Local increase in blood flow in first order mesenteric arteries was obtained after ligation of adjacent arteries in three-month old ovariectomized female rats treated with 17-beta-estradiol (OVX + E2) or vehicle (OVX).
After 2 weeks, diameter was equivalent in high flow (HF) than in normal flow (NF) arteries with a greater wall to lumen ratio in HF vessels in OVX rats. Acetylcholine-mediated relaxation was lower in HF than in NF vessels. eNOS and caveolin-1 expression level was equivalent in HF and NF arteries.
By contrast, arterial diameter was 30% greater in HF than in NF arteries and the wall to lumen ratio was not changed in OVX + E2 rats. Acetylcholine-mediated relaxation was higher in HF than in NF arteries. The expression level of eNOS was higher and that of caveolin-1 was lower in HF than in NF arteries.

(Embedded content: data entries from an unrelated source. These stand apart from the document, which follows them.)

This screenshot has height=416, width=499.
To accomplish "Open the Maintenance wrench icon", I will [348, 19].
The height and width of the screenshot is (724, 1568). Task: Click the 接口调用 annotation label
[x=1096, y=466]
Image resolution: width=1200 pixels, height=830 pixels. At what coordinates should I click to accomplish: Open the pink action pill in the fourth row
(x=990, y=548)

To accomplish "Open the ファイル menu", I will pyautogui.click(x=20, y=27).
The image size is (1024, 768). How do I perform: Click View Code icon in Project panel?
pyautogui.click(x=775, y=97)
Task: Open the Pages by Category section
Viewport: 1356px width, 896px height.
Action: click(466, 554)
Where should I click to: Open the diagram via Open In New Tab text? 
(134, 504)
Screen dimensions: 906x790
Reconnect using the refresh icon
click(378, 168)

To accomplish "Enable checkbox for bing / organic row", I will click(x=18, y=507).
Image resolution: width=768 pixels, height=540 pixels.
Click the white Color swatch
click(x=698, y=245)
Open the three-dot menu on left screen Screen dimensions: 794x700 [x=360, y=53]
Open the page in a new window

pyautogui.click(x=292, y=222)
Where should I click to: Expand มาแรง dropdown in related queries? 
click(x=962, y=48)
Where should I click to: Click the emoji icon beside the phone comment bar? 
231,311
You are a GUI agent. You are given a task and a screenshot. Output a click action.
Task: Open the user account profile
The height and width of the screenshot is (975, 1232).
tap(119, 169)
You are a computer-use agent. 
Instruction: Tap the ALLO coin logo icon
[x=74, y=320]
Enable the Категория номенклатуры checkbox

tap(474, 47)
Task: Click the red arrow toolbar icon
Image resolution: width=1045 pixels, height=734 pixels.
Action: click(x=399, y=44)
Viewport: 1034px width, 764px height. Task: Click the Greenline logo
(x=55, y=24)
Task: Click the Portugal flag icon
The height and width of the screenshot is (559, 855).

Acetylcholine (NO-dependent)-mediated relaxation was partly inhibited by the NO-synthesis blocker L-NAME in OVX rats whereas L-NAME blocked totally the relaxation in OVX + E2 rats. Endothelium-independent relaxation (sodium nitroprusside) was equivalent in OXV and OVX + E2 rats. Similarly, serotonin- and phenylephrine-mediated contractions were higher in HF than in NF arteries in both OVX and OVX + E2 rats in association with high ratio of phosphorylated ERK1/2 to ERK1/2.
Thus, we demonstrated the essential role of endogenous E2 in flow-mediated improvement of endothelium (NO)-mediated dilatation in rat mesenteric arteries.